_What the exercise asks_
Output the full listing word for word.
=== Dataset entries ===
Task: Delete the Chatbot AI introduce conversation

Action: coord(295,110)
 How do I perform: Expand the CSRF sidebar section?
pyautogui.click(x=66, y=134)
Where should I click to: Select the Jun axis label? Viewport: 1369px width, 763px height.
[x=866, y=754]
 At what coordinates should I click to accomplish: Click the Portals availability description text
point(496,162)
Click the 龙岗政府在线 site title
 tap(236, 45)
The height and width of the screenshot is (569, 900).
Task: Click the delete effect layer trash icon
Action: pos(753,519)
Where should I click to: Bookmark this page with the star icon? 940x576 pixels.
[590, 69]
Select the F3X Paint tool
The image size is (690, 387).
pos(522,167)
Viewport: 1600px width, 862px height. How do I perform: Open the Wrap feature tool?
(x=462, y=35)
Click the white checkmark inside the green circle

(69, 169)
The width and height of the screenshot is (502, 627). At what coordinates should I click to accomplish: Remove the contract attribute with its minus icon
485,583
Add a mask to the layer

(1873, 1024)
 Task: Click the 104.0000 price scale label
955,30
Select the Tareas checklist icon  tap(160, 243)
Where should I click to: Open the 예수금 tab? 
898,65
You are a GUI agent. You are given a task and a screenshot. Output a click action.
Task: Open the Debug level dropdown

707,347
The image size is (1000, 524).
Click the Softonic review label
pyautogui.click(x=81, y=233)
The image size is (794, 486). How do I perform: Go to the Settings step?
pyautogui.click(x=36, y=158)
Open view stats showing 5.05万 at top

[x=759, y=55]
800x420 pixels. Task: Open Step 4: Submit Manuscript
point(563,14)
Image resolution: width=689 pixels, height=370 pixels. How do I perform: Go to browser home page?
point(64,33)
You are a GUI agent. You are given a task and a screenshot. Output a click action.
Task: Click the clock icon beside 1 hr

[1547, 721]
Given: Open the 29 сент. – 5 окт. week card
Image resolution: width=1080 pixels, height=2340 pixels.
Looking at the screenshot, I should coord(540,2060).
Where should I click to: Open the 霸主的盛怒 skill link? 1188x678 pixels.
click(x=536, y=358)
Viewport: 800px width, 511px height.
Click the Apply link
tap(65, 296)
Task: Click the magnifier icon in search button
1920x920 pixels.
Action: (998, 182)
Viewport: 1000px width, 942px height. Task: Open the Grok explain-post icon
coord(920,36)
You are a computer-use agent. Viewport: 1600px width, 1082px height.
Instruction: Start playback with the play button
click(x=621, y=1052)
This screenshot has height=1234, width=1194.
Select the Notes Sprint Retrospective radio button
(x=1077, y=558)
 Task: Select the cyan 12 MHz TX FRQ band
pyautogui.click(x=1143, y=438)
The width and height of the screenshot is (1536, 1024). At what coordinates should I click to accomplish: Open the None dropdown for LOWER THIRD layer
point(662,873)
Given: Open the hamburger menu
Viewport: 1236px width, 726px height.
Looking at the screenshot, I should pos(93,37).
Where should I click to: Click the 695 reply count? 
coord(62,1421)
===
_Solution_
Task: Delete the Chatbot AI introduce conversation

Action: coord(295,110)
 How do I perform: Expand the CSRF sidebar section?
pyautogui.click(x=66, y=134)
Where should I click to: Select the Jun axis label? Viewport: 1369px width, 763px height.
[x=866, y=754]
 At what coordinates should I click to accomplish: Click the Portals availability description text
point(496,162)
Click the 龙岗政府在线 site title
 tap(236, 45)
The height and width of the screenshot is (569, 900).
Task: Click the delete effect layer trash icon
Action: pos(753,519)
Where should I click to: Bookmark this page with the star icon? 940x576 pixels.
[590, 69]
Select the F3X Paint tool
The image size is (690, 387).
pos(522,167)
Viewport: 1600px width, 862px height. How do I perform: Open the Wrap feature tool?
(x=462, y=35)
Click the white checkmark inside the green circle

(69, 169)
The width and height of the screenshot is (502, 627). At what coordinates should I click to accomplish: Remove the contract attribute with its minus icon
485,583
Add a mask to the layer

(1873, 1024)
 Task: Click the 104.0000 price scale label
955,30
Select the Tareas checklist icon  tap(160, 243)
Where should I click to: Open the 예수금 tab? 
898,65
You are a GUI agent. You are given a task and a screenshot. Output a click action.
Task: Open the Debug level dropdown

707,347
The image size is (1000, 524).
Click the Softonic review label
pyautogui.click(x=81, y=233)
The image size is (794, 486). How do I perform: Go to the Settings step?
pyautogui.click(x=36, y=158)
Open view stats showing 5.05万 at top

[x=759, y=55]
800x420 pixels. Task: Open Step 4: Submit Manuscript
point(563,14)
Image resolution: width=689 pixels, height=370 pixels. How do I perform: Go to browser home page?
point(64,33)
You are a GUI agent. You are given a task and a screenshot. Output a click action.
Task: Click the clock icon beside 1 hr

[1547, 721]
Given: Open the 29 сент. – 5 окт. week card
Image resolution: width=1080 pixels, height=2340 pixels.
Looking at the screenshot, I should coord(540,2060).
Where should I click to: Open the 霸主的盛怒 skill link? 1188x678 pixels.
click(x=536, y=358)
Viewport: 800px width, 511px height.
Click the Apply link
tap(65, 296)
Task: Click the magnifier icon in search button
1920x920 pixels.
Action: (998, 182)
Viewport: 1000px width, 942px height. Task: Open the Grok explain-post icon
coord(920,36)
You are a computer-use agent. Viewport: 1600px width, 1082px height.
Instruction: Start playback with the play button
click(x=621, y=1052)
This screenshot has height=1234, width=1194.
Select the Notes Sprint Retrospective radio button
(x=1077, y=558)
 Task: Select the cyan 12 MHz TX FRQ band
pyautogui.click(x=1143, y=438)
The width and height of the screenshot is (1536, 1024). At what coordinates should I click to accomplish: Open the None dropdown for LOWER THIRD layer
point(662,873)
Given: Open the hamburger menu
Viewport: 1236px width, 726px height.
Looking at the screenshot, I should pos(93,37).
Where should I click to: Click the 695 reply count? 
coord(62,1421)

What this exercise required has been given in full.